While all of this might sound great—who wouldn’t want to stay young and get rich in the process—the product triggers a series of unintended consequences.

First, the limited supply means that as demand grows, so does the price of staying young, so only wealthy people can afford it. Those who aren’t wealthy but are affluent enough to afford Sinsen cut back on their purchases of other things, which drives the economy into a downward spiral.

Second, so much land is needed to grow Sinsen’s active ingredient that farmers sell their land at a high profit and stop producing food, leading to starvation.

And finally, what will happen if the Earth’s population grows beyond its capacity to sustain life? This is what economist Thomas Malthus warned of at the end of the 18th century, and is called the Malthusian catastrophe. The book’s title comes from warnings from a sociologist, Dr. Joanna Hochberg, who cautions the public that what first seems like a wonder drug could create massive social problems. Her warnings make for good news show debates, but they don’t deter the public (or Hochberg herself) from taking Sinsen if they can get it.

The Malthusian Catastrophe is a great page-turner (and one of the only novels I’ve read where a sociologist is a main character). It also raises several important issues to consider about health and aging in contemporary society.

As I have previously blogged about, access to regular health care is directly related with income. While health care reform seems to have stalled in Congress, many Americans have trouble obtaining or keeping their health insurance, particularly as premiums soar. They may be forced to live in communities closer to environmental hazards. A recent study found that living near a freeway is linked with heart disease and interferes with children's healthy lung development.

In the novel, lack of access to Sinsen becomes very visible—the people who don’t take Sinsen are the only ones who age—and it thus magnifies the relationship between socio-economic status and the appearance of aging in contemporary society.

Lower income people not only tend to work at jobs that are more dangerous, with less autonomy, and more stress, but economic struggles themselves are very stressful and leave visible traces of age.

Affluence often means more autonomy on the job and greater work satisfaction. Wealth can buy vacation time, healthier food, flattering wardrobes and other luxuries that may make people look younger. Facials, teeth whitening, and other selective procedures can minimize markers of age for those who can afford them. Yes, some people do go overboard and look bizarre after too many cosmetic treatments, as Sally Raskoff has blogged about. But these selective and hidden lifestyle issues do create visible markers of class.

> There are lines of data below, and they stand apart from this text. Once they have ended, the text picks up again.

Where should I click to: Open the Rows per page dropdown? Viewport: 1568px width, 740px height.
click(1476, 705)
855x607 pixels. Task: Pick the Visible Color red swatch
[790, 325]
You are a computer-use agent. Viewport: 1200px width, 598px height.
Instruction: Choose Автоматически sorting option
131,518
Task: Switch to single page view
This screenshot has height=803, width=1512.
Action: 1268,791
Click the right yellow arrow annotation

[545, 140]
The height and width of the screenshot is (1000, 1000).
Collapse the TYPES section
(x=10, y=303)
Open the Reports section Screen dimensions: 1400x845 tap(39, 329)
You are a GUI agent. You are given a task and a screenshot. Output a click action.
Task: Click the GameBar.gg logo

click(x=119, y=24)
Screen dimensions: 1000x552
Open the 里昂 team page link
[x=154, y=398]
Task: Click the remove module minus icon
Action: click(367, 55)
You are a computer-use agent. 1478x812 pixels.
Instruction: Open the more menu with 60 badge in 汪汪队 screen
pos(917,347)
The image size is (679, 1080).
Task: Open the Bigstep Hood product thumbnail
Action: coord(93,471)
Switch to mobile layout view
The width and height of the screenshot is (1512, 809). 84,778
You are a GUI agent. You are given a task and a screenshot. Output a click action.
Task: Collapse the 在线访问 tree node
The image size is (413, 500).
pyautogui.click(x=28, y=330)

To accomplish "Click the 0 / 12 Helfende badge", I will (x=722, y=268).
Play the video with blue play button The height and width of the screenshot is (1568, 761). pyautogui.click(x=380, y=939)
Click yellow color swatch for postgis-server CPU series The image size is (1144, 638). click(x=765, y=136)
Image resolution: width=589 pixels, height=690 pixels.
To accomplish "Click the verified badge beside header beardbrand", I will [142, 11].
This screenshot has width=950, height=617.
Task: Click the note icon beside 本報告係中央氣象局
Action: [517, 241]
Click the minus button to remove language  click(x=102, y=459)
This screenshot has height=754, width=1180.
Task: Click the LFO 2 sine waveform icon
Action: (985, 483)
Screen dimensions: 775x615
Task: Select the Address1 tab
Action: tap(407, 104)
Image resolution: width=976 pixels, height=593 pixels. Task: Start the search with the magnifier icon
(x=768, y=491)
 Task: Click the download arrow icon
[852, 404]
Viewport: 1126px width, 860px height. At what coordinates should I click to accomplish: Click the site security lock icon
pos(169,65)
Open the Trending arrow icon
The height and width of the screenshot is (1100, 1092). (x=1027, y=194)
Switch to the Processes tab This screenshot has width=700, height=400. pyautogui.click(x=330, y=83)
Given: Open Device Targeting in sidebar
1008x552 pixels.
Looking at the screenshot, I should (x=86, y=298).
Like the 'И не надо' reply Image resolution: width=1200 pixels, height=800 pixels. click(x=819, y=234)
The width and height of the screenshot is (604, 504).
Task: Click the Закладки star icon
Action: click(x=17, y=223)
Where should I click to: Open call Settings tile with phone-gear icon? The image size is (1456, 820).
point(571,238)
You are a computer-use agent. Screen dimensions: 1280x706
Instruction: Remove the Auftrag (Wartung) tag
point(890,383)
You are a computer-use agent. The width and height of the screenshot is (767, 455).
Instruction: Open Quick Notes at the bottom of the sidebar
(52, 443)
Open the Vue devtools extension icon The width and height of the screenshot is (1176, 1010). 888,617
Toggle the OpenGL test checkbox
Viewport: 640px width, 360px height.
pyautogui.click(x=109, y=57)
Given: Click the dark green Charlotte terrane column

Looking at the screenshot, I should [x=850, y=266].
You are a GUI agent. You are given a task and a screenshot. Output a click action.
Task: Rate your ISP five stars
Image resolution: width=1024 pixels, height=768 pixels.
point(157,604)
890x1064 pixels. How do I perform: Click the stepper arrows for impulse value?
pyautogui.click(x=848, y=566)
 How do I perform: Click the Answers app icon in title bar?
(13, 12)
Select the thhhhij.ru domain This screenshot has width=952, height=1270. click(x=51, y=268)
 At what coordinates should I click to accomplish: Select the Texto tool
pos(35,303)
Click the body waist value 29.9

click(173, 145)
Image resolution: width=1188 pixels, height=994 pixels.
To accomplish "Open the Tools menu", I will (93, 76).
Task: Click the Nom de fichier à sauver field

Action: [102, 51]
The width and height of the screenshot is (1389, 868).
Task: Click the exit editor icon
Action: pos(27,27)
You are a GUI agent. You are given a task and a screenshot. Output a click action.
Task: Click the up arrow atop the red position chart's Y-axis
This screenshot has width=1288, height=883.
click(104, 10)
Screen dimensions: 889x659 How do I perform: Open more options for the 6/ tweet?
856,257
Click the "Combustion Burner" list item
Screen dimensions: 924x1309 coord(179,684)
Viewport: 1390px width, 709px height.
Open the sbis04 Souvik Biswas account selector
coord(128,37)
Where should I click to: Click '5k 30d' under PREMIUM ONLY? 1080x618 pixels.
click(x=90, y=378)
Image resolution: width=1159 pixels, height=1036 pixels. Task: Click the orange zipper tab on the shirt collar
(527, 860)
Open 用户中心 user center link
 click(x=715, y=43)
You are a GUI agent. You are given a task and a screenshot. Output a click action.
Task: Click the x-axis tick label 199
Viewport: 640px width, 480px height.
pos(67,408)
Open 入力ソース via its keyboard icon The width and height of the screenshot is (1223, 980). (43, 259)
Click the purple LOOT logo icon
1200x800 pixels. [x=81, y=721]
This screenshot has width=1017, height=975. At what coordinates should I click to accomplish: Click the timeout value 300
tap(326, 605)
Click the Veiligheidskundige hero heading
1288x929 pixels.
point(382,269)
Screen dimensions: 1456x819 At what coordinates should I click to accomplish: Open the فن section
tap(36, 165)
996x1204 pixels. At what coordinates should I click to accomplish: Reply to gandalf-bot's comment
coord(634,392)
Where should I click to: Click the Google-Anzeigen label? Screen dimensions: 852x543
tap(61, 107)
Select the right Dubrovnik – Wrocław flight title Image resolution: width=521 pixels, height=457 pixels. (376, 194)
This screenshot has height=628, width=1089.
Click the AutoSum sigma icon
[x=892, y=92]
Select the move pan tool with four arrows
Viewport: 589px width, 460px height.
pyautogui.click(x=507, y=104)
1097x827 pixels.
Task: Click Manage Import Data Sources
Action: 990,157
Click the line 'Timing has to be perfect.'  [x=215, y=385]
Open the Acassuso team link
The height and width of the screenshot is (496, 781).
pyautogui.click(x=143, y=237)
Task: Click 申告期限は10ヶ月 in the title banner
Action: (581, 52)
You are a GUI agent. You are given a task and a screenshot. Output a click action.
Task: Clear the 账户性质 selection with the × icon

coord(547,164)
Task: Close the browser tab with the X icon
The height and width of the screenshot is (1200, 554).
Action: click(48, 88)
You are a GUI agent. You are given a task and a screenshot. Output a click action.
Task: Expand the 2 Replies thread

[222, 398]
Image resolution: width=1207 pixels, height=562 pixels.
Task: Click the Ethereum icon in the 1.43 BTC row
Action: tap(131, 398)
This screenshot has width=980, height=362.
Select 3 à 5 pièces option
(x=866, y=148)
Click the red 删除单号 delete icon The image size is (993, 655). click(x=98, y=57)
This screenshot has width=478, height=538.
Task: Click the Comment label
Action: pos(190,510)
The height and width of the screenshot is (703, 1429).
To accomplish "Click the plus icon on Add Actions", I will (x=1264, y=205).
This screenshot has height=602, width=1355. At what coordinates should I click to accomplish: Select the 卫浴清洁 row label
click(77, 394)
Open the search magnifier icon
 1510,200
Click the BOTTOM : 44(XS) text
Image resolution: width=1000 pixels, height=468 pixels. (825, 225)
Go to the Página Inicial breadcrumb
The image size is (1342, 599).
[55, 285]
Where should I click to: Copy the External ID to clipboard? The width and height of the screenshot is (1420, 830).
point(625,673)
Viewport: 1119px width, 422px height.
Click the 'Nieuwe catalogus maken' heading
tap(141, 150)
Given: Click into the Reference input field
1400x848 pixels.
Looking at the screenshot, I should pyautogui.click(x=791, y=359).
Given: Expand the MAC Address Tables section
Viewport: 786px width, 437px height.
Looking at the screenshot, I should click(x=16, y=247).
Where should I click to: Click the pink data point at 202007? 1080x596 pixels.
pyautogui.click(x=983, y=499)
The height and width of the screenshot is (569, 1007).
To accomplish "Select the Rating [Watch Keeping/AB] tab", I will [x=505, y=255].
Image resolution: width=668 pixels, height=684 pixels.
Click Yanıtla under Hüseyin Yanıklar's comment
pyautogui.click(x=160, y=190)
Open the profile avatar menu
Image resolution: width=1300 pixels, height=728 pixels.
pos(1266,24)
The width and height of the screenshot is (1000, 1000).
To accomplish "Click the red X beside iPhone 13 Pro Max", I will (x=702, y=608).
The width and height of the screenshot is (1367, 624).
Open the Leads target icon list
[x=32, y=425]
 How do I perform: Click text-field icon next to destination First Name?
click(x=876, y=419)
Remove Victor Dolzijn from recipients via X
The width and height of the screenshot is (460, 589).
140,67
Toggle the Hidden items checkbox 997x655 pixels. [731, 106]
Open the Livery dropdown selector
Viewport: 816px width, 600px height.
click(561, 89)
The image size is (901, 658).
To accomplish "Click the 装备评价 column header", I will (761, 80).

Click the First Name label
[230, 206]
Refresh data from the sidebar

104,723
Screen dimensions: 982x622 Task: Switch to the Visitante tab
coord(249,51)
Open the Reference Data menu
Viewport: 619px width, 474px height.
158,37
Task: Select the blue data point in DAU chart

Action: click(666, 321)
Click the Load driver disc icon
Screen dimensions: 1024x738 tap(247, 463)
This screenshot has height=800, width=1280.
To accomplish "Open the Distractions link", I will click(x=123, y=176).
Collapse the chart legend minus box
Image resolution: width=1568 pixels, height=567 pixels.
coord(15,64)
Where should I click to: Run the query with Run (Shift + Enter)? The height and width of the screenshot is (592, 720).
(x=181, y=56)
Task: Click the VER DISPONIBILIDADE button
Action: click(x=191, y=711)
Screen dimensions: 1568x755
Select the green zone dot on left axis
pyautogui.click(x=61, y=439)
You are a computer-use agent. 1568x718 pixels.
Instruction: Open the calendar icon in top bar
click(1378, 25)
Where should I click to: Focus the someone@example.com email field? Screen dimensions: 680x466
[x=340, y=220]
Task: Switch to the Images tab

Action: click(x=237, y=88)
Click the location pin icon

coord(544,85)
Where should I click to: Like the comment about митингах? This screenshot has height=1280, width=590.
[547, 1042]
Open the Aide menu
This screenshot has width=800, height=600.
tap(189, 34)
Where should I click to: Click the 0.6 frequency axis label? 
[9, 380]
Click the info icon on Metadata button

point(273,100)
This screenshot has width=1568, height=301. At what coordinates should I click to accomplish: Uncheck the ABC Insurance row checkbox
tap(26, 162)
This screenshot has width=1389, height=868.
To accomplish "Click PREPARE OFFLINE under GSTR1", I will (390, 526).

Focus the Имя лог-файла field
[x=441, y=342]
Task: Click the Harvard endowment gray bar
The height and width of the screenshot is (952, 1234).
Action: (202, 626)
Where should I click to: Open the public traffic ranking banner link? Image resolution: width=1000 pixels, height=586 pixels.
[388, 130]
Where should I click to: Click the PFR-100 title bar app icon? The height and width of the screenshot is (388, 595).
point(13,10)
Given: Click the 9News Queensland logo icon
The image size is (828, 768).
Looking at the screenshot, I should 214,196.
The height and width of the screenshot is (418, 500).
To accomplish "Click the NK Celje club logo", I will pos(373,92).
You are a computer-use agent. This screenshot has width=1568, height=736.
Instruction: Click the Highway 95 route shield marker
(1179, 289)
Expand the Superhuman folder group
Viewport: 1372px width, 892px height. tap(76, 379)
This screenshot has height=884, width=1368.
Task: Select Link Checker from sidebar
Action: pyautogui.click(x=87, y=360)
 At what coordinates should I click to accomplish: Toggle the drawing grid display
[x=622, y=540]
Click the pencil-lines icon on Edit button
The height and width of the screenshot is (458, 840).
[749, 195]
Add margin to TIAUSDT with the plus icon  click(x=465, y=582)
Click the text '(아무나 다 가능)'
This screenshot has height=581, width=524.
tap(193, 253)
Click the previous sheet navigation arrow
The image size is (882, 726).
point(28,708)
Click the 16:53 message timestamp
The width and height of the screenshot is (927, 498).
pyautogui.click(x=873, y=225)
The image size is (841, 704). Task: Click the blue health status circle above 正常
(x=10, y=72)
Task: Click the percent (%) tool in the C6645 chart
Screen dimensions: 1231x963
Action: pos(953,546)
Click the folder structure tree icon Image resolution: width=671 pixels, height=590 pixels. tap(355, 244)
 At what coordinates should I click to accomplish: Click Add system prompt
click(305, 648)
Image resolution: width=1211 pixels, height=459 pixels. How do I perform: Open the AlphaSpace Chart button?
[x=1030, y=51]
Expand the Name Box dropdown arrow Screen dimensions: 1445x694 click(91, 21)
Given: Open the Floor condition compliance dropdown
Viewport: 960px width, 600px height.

It’s ironic that in a time when life expectancy continues to rise, aging becomes seen as problematic. Americans born in 2020 are expected to have an average life expectancy of nearly 80 years, compared with about 47 for those born in 1900. By contrast, when the United States was founded in the 18th century, statesmen wore powdered wigs and white tights giving them an appearance of age beyond their years.

If appearing to age is considered socially undesirable, the market for products promising to provide the fountain of youth can expand unabated. But as Ernesto Robles warns in The Malthusian Catastrophe, an age-phobic society can produce dire consequences.